Without as much as a squeak, the apparition dissipated into ashen humors, leaving a sickly, grainy puddle at Luth's feet.
He almost didn't hear the groaning of the epitaph through the throbbing in his ears. In a snapping impulse Luth jumped high, climbing the thin air with the sleek grace of an otter through water--it was nothing to a Burmecian, to a Dragon Knight, his right through race and birth, to jump like fleas off rats, higher than anyone--and brought the point of his halberd straight down on the monster's sloping skull.
The brewing glow in its closet drew closed, dead like nightfall, and the whole block toppled onto its backside before likewise dispelling into ash. Luth lost his pointed landing on the imploding monster and crumpled into a clumsy pile, his polearm pelting him across the muzzle. He sat in the sooty vestige of his foes, stunned and bruised while the dust settled and his mind caught up with his adrenaline.
Luth finally remembered to breathe, and gagged outrageously.
---
Boss eventually emerged from seclusion, wearing a serious mask that didn't suit him. His expression cleared with a startled blink on finding his companion standing at limping attention, peppered with scrapes and debris.
"Yikes, kid, you okay?" He gingerly flicked Luth's ear, watching a funny powder wisp off its tip. "You look like hell."

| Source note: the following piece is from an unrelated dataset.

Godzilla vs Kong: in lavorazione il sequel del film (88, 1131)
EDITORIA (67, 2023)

"Yes," Luth puffed, trying not to sound as agitated or fatigued as he really was. "I'm fine. Did you get an answer to your question, sir?" he inquired, itching to change the subject.
"Huh?" Boss took a long second to process the query. "Oh..." his tone flattened, and his gaze drifted off to the side. "Not yet."
Gribbo thankfully didn't ask. It wasn't hard to pry a victory tale out of Luth once he was a little rested, though, and after censuring the Burmecian for not "saving his own ass" as advised, Boss managed to make a point of being proud of his "rookie" ("You took down one of those by yourself? That's pretty hardcore, Lu. Remind me not to tangle with ya.")
They all camped in the Good Graces for the night, and flew back to Lindblum at daybreak. By the time Luth returned to his safe, cozy home-of-sorts, he was ready for a quiet, monster-free, drama-free day. He started to unlock his door when--
"What in Shiva's blue hell?!"
Luth knocked his forehead against the door with a rumpled frown. That was Boss, and he had to backpedal to the Genome's room to see what was amiss.
Boss was standing just inside his doorway, gaping at the plain cedar wardrobe across the room. Something--/someone/ had painted in scrawling, frosty crimson letters across its doors:
TRAITOR
For a heady minute Luth stood in perverse awe of the vandalism, none of its implications sinking into his weary brain until Boss cleared his throat and spoke.
"Gee, Lu. I think someone's trying to tell me something."